熱が帯びる頬に手を添えて必死に胸の高鳴りを抑える。日常茶飯事に『可愛い』とか『綺麗』なんて言葉はお世辞で良く言われているが、不意討ちすぎる。




一体何が翔のホスト魂に火を付けたのやら。


私の巻き髪?巻き髪で火が付いたの?ただの巻き髪で?―――――――――――これからはストレートにしよう。巻き髪は当分封印。プライベートのみで。




狙ったような媚薬のような囁き。反則すぎる。不意討ちとか卑怯だ。ドキドキと胸が高鳴るのは翔だからとかではなく女なら誰しも、こうなるだろう。不意討ちな甘い囁きに酔いしれる私は滑稽。


私の気持ちなんて露知らず飄々としている翔。そして不意にドアの方に目をすると――――――――――――‥‥‥









「あ。おい、蕾。客。」




と、顎で示した。


どうやら今度は教えてくれたみたいだ。そうでなきゃ困るけどね。――‥ウィーーンと左右に開いた自動ドア。数人のお客様が談笑しながら入って来た。今度は余裕を持って対処出来るよ。


酔いを振り切り私は爽やかな笑顔で接客しようと頬を緩ませた。






「いっらっしゃいま―――」






この瞬間、私の頬が引き攣った。









6人のお客様。

私の母校でもある光陽の制服。

肩には大きめのテニスバックが。
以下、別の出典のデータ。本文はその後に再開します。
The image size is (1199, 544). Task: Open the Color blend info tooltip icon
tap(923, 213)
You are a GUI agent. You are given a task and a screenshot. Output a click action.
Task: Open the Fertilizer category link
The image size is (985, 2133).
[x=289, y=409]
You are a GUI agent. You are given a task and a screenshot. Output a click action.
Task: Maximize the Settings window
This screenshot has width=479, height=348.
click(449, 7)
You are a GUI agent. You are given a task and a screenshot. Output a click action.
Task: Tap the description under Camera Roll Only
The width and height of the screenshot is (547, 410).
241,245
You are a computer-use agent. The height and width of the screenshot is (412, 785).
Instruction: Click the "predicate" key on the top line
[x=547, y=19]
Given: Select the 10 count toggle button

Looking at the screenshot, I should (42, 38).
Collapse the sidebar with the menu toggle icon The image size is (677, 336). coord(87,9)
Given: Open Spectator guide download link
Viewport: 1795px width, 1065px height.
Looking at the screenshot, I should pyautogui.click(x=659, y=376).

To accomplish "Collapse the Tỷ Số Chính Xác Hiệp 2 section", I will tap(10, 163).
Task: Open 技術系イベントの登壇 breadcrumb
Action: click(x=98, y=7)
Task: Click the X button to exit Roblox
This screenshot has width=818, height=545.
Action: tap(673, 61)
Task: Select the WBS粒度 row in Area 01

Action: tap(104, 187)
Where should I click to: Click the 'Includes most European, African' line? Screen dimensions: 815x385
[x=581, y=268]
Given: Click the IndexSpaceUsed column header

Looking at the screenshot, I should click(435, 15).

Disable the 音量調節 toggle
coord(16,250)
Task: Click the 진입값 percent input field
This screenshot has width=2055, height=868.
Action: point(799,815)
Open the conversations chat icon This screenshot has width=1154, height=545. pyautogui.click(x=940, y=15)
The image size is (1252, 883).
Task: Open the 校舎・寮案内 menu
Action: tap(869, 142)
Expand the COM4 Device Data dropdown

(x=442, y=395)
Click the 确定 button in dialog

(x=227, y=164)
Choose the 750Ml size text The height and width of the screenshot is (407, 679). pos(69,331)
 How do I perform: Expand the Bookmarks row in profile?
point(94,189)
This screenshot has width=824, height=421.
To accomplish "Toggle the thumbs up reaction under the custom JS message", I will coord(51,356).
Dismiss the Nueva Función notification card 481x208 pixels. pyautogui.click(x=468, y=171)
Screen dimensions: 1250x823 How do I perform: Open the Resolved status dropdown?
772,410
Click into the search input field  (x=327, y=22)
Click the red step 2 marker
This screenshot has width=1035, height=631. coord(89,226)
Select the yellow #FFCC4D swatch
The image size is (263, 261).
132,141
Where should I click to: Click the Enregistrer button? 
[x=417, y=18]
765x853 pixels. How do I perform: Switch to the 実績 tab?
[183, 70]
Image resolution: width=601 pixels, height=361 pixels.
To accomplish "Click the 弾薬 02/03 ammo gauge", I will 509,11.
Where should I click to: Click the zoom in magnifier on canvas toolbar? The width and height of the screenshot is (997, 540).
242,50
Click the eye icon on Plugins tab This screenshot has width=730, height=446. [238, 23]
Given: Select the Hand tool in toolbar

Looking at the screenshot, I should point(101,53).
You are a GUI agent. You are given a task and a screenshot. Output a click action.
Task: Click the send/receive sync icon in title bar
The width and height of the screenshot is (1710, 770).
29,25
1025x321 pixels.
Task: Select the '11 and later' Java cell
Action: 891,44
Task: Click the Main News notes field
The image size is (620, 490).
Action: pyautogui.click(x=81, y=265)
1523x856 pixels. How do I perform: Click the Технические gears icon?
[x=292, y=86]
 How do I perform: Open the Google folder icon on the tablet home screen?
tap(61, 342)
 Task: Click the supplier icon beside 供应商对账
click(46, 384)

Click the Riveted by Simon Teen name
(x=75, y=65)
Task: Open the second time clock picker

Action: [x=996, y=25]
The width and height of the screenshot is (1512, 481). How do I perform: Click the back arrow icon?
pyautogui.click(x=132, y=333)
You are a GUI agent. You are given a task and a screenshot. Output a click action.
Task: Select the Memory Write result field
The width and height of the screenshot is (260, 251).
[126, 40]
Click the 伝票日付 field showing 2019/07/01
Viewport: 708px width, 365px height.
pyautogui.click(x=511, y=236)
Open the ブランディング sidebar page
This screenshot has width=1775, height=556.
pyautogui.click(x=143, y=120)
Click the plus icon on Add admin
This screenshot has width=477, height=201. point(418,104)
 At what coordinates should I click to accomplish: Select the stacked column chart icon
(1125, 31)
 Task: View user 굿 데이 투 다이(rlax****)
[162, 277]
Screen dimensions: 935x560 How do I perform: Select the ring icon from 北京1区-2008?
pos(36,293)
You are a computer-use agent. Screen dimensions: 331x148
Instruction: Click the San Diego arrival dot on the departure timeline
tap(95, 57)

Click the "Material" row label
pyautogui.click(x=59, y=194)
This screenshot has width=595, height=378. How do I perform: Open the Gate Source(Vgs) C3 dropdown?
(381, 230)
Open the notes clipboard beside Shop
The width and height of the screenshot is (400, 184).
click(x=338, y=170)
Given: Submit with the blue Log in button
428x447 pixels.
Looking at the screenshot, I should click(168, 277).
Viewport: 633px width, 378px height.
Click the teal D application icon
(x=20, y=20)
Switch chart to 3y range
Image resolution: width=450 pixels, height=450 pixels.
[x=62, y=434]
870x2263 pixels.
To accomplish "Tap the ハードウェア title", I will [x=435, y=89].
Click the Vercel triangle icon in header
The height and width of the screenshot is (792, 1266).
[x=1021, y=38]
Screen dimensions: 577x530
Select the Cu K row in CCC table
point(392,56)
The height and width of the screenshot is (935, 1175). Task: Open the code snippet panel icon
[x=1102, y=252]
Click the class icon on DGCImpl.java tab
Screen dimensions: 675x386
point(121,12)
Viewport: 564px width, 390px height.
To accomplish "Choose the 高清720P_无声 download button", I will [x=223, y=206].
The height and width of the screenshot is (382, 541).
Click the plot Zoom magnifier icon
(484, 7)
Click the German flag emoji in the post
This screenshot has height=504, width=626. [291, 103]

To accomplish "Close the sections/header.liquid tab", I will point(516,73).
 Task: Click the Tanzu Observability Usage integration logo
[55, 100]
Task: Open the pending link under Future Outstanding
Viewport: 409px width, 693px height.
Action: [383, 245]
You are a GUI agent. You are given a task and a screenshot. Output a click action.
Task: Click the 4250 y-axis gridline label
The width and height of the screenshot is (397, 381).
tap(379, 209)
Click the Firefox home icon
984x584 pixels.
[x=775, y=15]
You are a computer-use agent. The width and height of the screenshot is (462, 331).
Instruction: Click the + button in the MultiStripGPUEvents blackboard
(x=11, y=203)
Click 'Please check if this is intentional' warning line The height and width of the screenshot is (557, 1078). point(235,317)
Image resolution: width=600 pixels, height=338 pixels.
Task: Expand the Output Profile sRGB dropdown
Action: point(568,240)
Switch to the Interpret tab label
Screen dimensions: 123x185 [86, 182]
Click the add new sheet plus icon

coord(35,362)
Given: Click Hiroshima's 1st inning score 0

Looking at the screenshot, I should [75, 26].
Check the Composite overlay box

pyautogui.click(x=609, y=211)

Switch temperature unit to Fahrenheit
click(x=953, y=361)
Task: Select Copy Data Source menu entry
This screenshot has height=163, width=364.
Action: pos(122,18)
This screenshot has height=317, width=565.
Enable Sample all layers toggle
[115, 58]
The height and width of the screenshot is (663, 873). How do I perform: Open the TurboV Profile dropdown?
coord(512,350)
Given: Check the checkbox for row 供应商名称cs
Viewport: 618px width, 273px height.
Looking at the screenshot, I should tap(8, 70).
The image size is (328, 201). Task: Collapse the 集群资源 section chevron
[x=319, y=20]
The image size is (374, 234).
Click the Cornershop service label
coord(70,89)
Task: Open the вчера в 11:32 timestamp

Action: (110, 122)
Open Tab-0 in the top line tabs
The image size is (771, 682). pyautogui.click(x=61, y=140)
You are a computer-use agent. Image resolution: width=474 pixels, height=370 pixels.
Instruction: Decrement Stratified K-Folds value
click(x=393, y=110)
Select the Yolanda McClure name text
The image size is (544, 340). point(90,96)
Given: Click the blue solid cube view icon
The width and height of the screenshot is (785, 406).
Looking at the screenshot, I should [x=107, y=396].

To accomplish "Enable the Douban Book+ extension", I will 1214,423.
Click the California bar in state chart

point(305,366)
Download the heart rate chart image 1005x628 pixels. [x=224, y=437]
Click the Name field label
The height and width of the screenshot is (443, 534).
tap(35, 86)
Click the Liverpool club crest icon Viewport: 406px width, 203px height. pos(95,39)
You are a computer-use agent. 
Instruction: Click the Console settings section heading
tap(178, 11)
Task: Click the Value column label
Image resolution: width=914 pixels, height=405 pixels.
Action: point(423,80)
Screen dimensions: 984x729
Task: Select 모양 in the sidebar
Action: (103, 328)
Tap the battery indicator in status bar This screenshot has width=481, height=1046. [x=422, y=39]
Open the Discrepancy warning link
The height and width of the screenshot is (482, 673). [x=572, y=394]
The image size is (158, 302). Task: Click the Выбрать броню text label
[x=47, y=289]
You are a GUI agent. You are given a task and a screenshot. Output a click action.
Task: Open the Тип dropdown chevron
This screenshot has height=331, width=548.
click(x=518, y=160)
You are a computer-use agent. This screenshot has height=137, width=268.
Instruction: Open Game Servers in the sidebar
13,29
きっと何本も愛用のラケットが入ってるに違いない。

一人一人の個性が強いのに六人も揃えば近寄りがたい。

芸能人顔負けのオーラを放っている。そしてどこか神々しさがある。とても一介のファーストフード店に来るような人達とは思えない







「すみません。」




特にこの金髪の美少年。


ハンバーガーなんて似合わない。ナイフやフォークを使ったお上品な料理の方が相応しい。


思わず同じ生き物なのかと目を疑ってしまいたくなる美少年――――――――――司くんが青い瞳を細めて微笑んだ。














「蕾さんをひとつ。」

「お帰りください。」



可笑しいだろ!?


私の耳が故障したのかと思ったが故障したのは司くんの頭の方だ。余りにも優雅で綺麗に微笑んだから何を頼むのかと思ったら‥‥


吃驚したよ。自然な言動で注目するから一瞬頷きそうになったし。




まず【蕾】なんて気持ち悪いメニュー存在しませんよお客様。


合ったら怖い。寧ろ赤字で店を畳まなくては為らなくなる。廃業寸前の赤字オンパレードだよね。